Satel rejeita essa noção como ilógica e argumenta que os incentivos financeiros não só melhorariam a duração e a qualidade de vida dos pacientes renais, mas também poupariam uma enorme quantidade de dinheiro. Meio milhão de americanos estão em diálise, e cuidar de cada um custa $100.000 (£77.000) por ano. Medicare, o programa federal americano que paga a maior parte da conta, gasta 7% do seu orçamento com ela, enquanto os pacientes de diálise representam apenas 1% dos seus beneficiários.
Se você acrescentar os benefícios de invalidez e o perdão de impostos, os custos da diálise diminuem os dos transplantes e dos cuidados pós-transplante.
Estudos têm tentado quantificar os benefícios que a sociedade americana obteria com vários níveis de compensação.

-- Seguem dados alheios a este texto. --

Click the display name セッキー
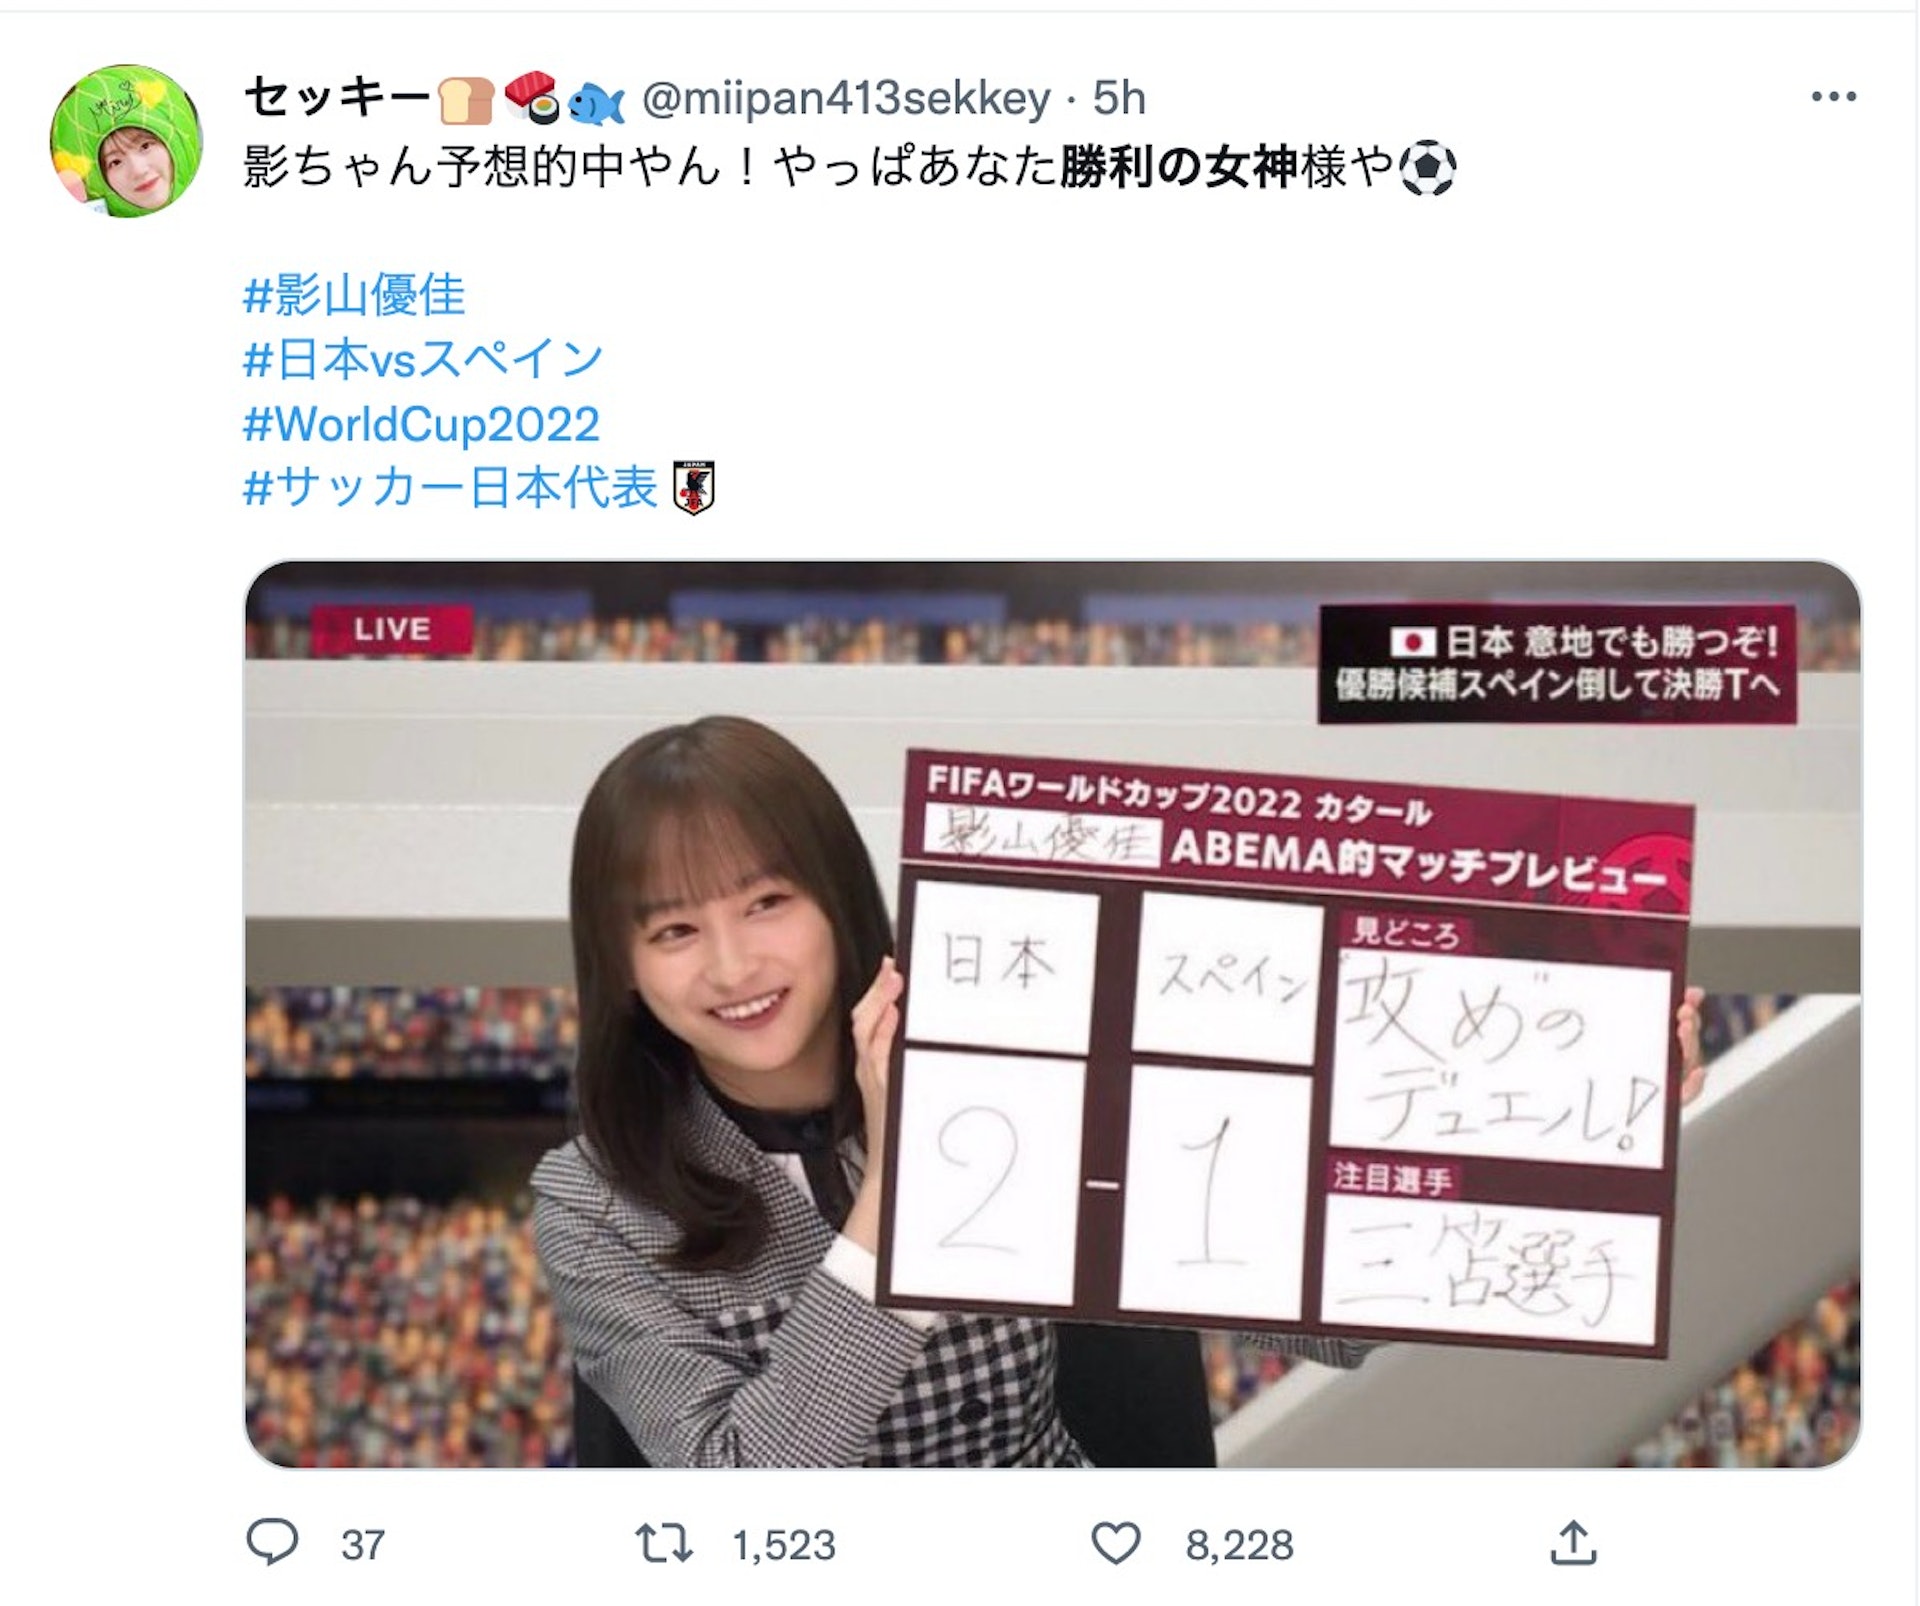Viewport: 1920px width, 1606px height. coord(336,98)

Um trabalho descobriu que oferecer 45.000 dólares por cada rim doado resultaria em um ganho líquido de 46 bilhões de dólares para a América como um todo, através de custos médicos mais baixos e pacientes vivendo vidas de trabalho mais normais.
As sondagens sugeriram que a maioria dos eleitores dos EUA favoreceria pagamentos não monetários para órgãos se isso salvasse vidas. Mas aqueles que querem manter as doações numa base puramente caritativa, têm uma visão pouco clara desses cálculos e se posicionam em princípio.

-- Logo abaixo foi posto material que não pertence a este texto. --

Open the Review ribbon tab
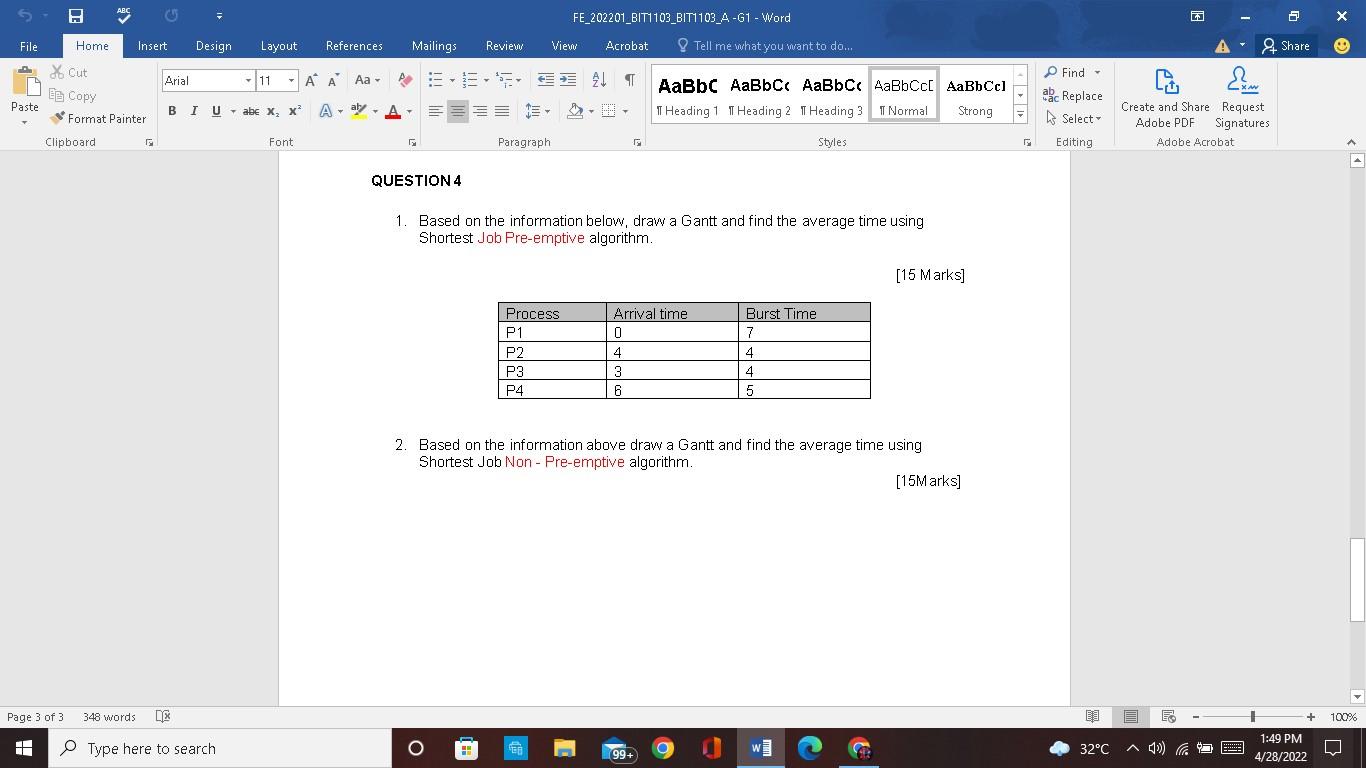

A National Kidney Foundation (NKF) – uma voz poderosa na formação de políticas públicas no campo – opõe-se a qualquer revisão radical da proibição de 1984. “Qualquer tentativa de atribuir um valor monetário ao corpo humano”, diz ela, corre o risco de “desvalorizar a própria vida humana que procuramos salvar”.
Muitos contribuintes para a bioética – o estudo dos direitos e erros da investigação médica – também consideram os incentivos financeiros como potencialmente exploradores. David Gortler, ex-funcionário da Food and Drug Administration e antigo membro do Centro de Bioética da Universidade de Yale, está preocupado que as pessoas possam tomar decisões imprudentes porque precisam do dinheiro.
“Não tenho confiança de que as pessoas vão gastar mais inteligentemente do que um adolescente com um cheque em branco”, diz ele.
As apreensões profundamente enraizadas sobre o pagamento de doadores significam que a lei de 1984 não vai enfrentar um desafio frontal tão cedo.
Um número de estados norte-americanos está agora a conceder benefícios fiscais no valor de até 10.000 dólares para cobrir os custos da doação de órgãos – tais como viagens, alojamento e perda de salários. Mas tais medidas podem ter um impacto limitado, já que a pesquisa sugere que o valor total dos desincentivos enfrentados pelos doadores é muito maior.
Foram tomadas medidas federais para ajustar a lei de 1984, mas também é pouco provável que vão muito longe. Um projeto de lei para estudar o efeito da compensação não monetária sobre o fornecimento de órgãos está preso no Congresso desde 2016.
As coisas podem mudar no devido tempo, mas não suficientemente rápido para Duane Oates. Ele está depositando suas esperanças de encontrar um rim não nos políticos, mas na força interior que ele deriva de sua família e de seu deus. “Você pode permitir que as coisas o puxem para baixo e vá rastejar debaixo de uma pedra, ou você pode fazer algo mais acontecer por si mesmo”, diz ele.
“O vento debaixo da minha asa é a minha filha e a minha mulher. Quando parece que estou a ficar deprimido penso nelas, e saio de lá. Somos fortes na crença da fé.”